Afera "dieselszwindel"

Pogrom wśród producentów. 40 popularnych modeli zniknie z rynku?

Diesel schwindel - jak w branżowych niemieckich mediach określa się aferę dotyczącą stosowania przez Volkswagena oprogramowania mającego fałszować rzeczywistą emisję spalin - zatacza nowe kręgi.

Pod wpływem krytyki obowiązującego aktualnie w Unii Europejskiej cyklu pomiarowego NEDC, niemiecki ADAC postanowił poddać nowe samochody ciekawej próbie. Przypominamy, że od 1 września bieżącego roku producentów sprzedających pojazdy w Unii Europejskiej dotyczy norma emisji spalin EU6. W oparciu o nią przedstawiciele ADAC postanowili sprawdzić emisję poszczególnych, oferowanych dziś na europejskim rynku, pojazdów wykorzystując do tego nowy - zaaprobowany przez ONZ - test zużycia paliwa.

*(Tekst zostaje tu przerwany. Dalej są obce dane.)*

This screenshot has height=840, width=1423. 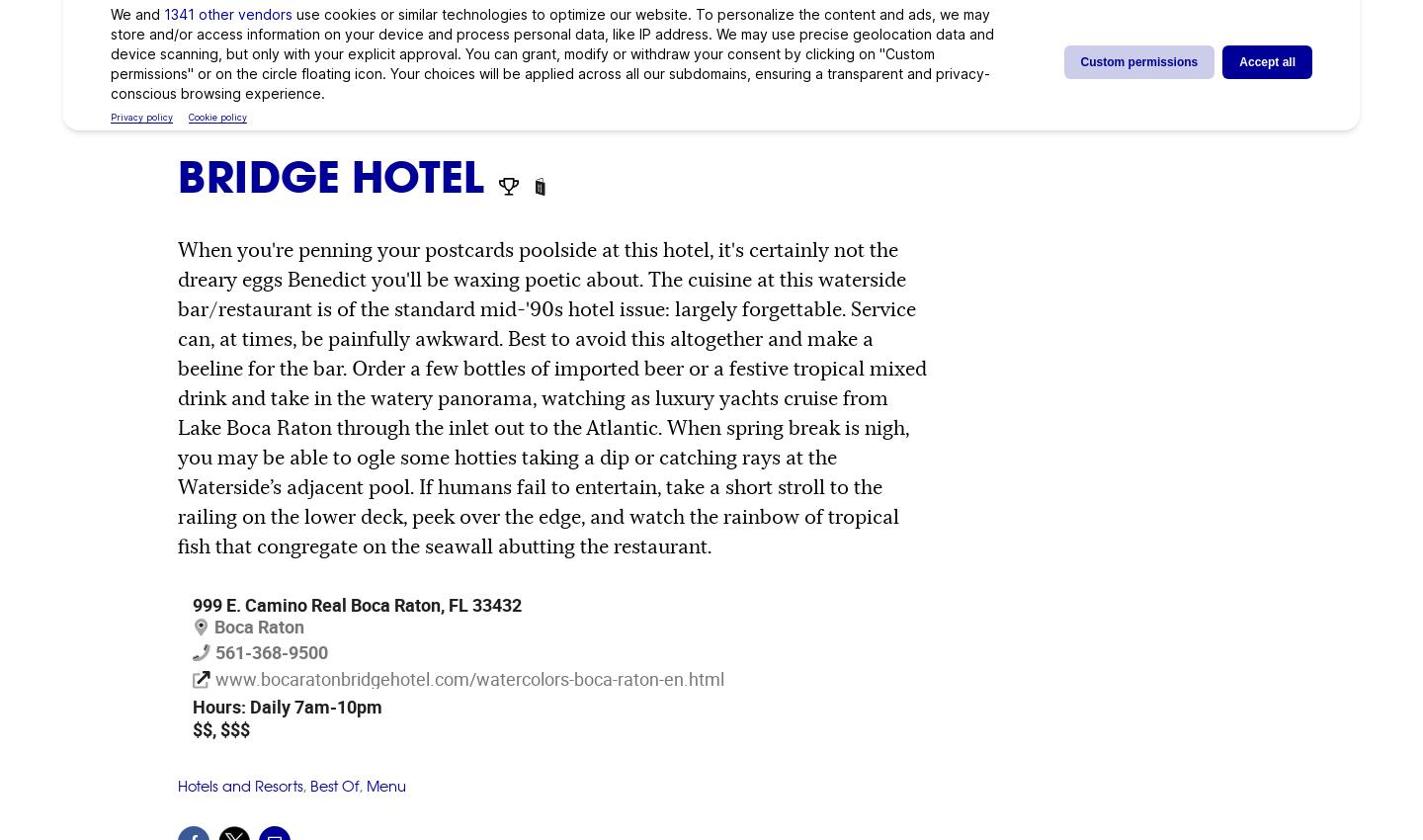 I want to click on 'Best Of', so click(x=310, y=785). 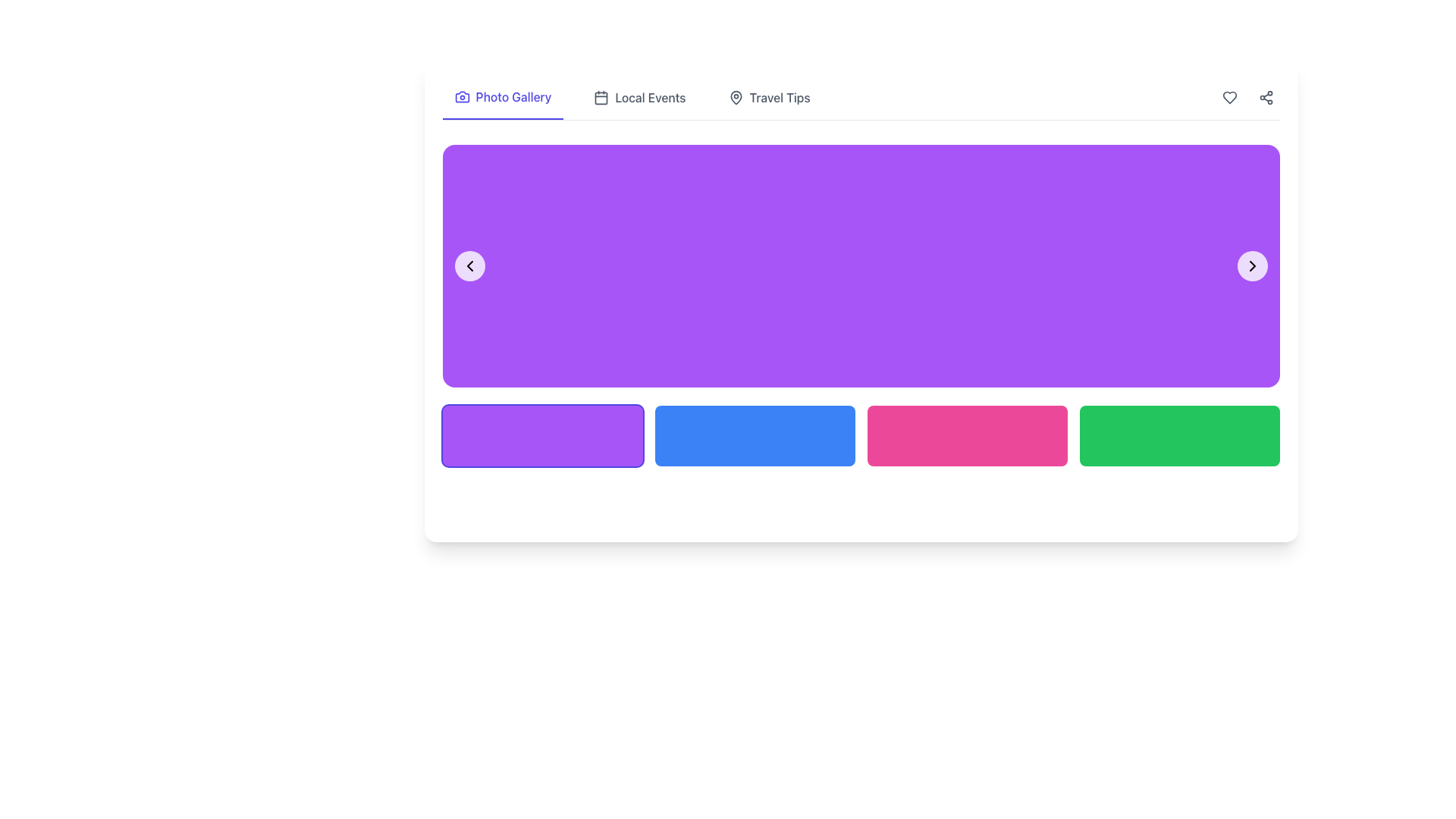 I want to click on the heart-shaped icon outline in the top-right corner of the interface, which is part of a circular button used for likes or favorites, so click(x=1229, y=97).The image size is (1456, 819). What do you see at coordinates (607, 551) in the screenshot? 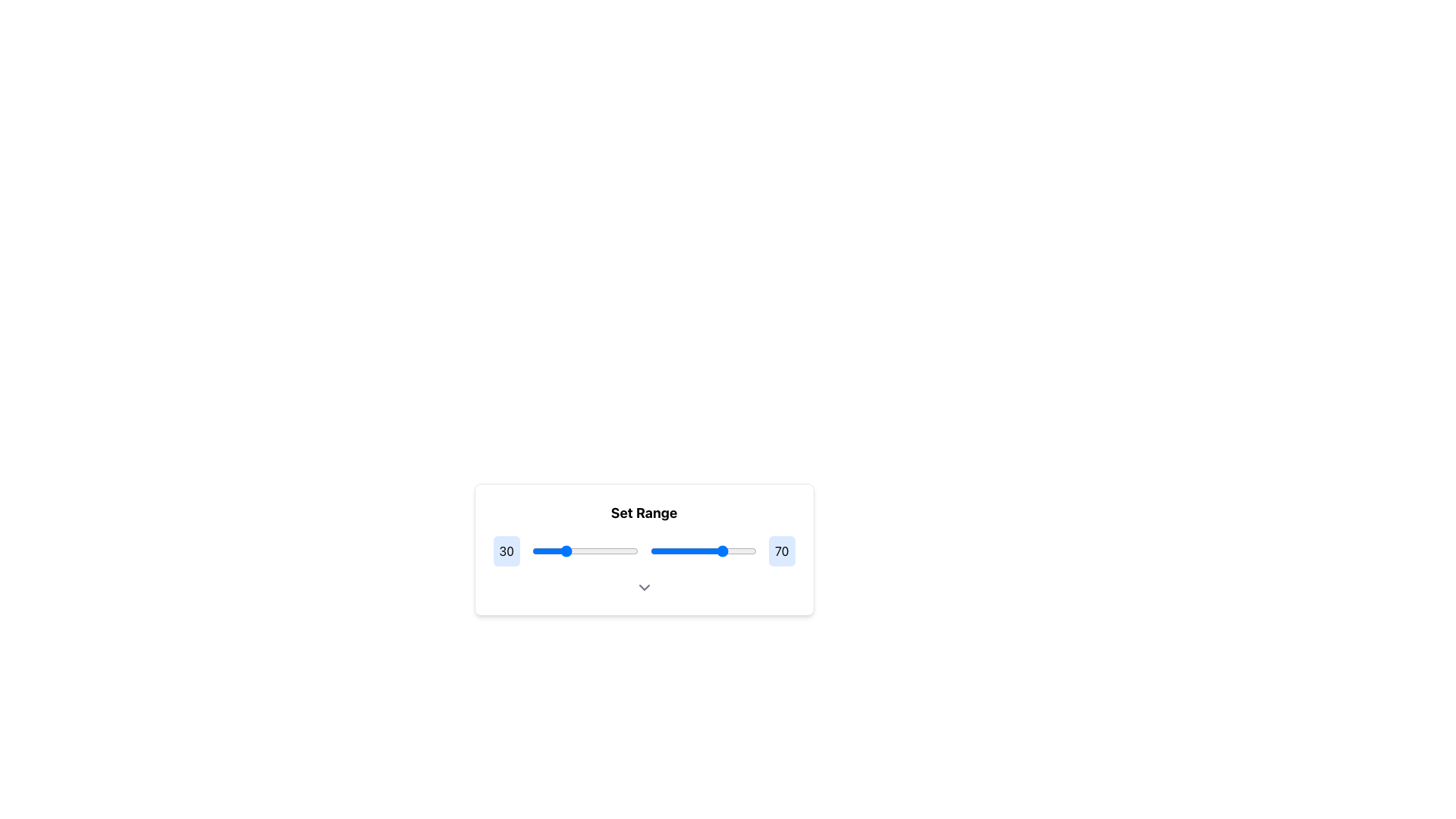
I see `the start value of the range slider` at bounding box center [607, 551].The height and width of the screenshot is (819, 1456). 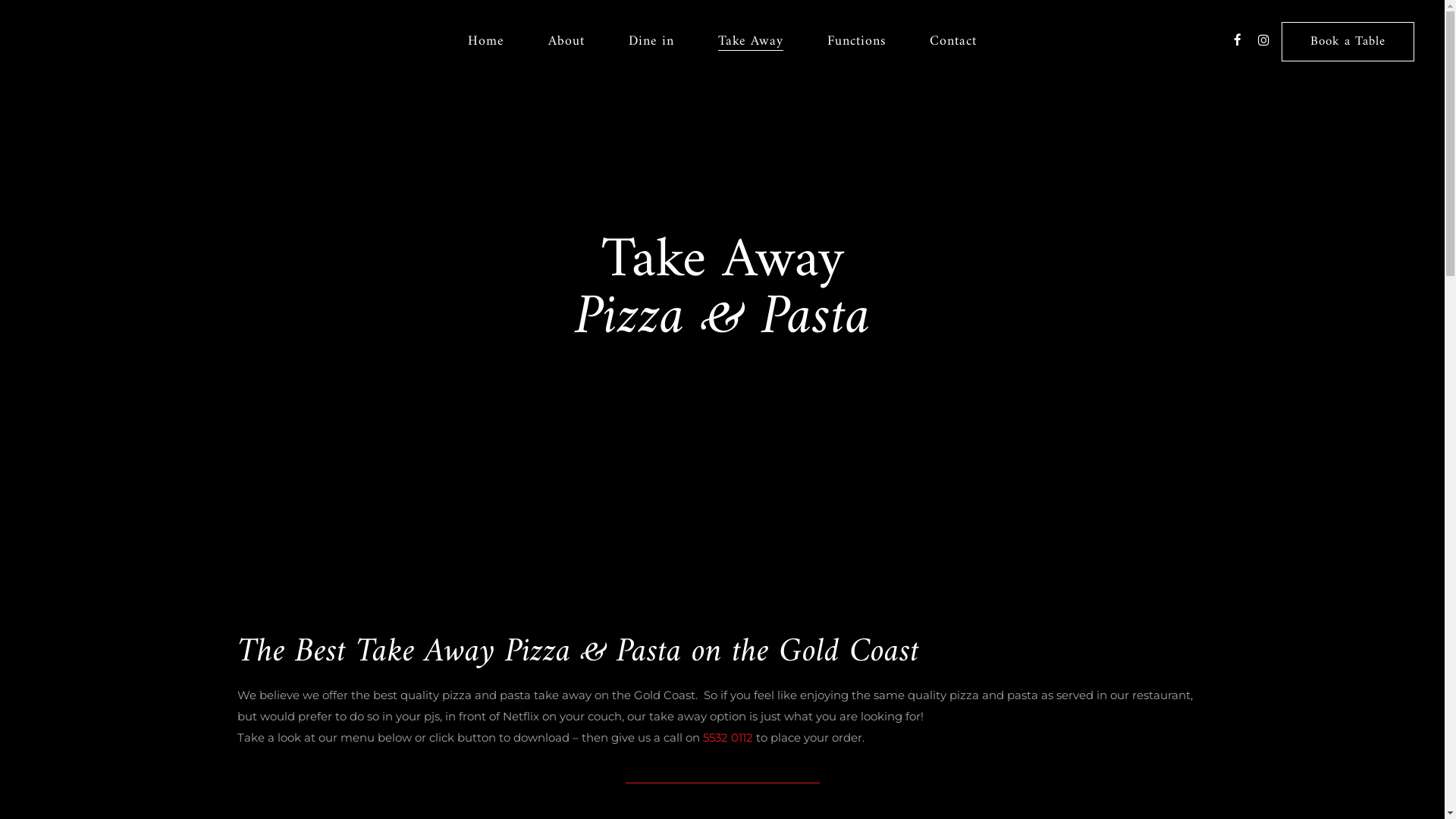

Warto podkreślić, że członkowie niemieckiego automobilklubu testowali pojazdy pod kątem aktualnie obowiązującej normy. Zmienili jedynie sposób przeprowadzania pomiarów na taki, który obowiązywać ma w krajach Wspólnoty od 2017 roku. Wyniki tego eksperymentu śmiało uznać można za zdumiewające. Szokować może zwłaszcza rzeczywista emisja, niezwykle szkodliwych dla zdrowia tlenków azotu NOx.

Reklama

Na przeszło sześćdziesiąt przetestowanych pojazdów w limitach wyznaczonych przez EU6 (w wielu przypadkach o przysłowiowy włos) zmieściło się... 18 modeli!

Co zaskakujące - z największym zapasem - w normie zmieściło się BMW X6 xDrive 3,0d Steptronic. Większych problemów nie miały też: Citroen C4 BlueHDI 120, Mercedes V 250d lang 7-Gtronic plus, BMW 218d Grand Tourer czy Mercedes S300 BlueTEC Hybrid. Wśród popularniejszych pojazdów, które w myśl nowego testu pomiaru emisji spalin rzeczywiście spełniają normę EU6, znalazły się też m.in.: Volkswagen Passat Variant 2,0 l TDI oraz - wyposażone w ten sam silnik - Audi Q3, Audi A4, Audi A6 i Skoda Superb.

Najbardziej zaskakuje jednak, licząca przeszło 40 pozycji, lista modeli, które - ze skutkiem natychmiastowym - musiałby zniknąć z europejskich salonów.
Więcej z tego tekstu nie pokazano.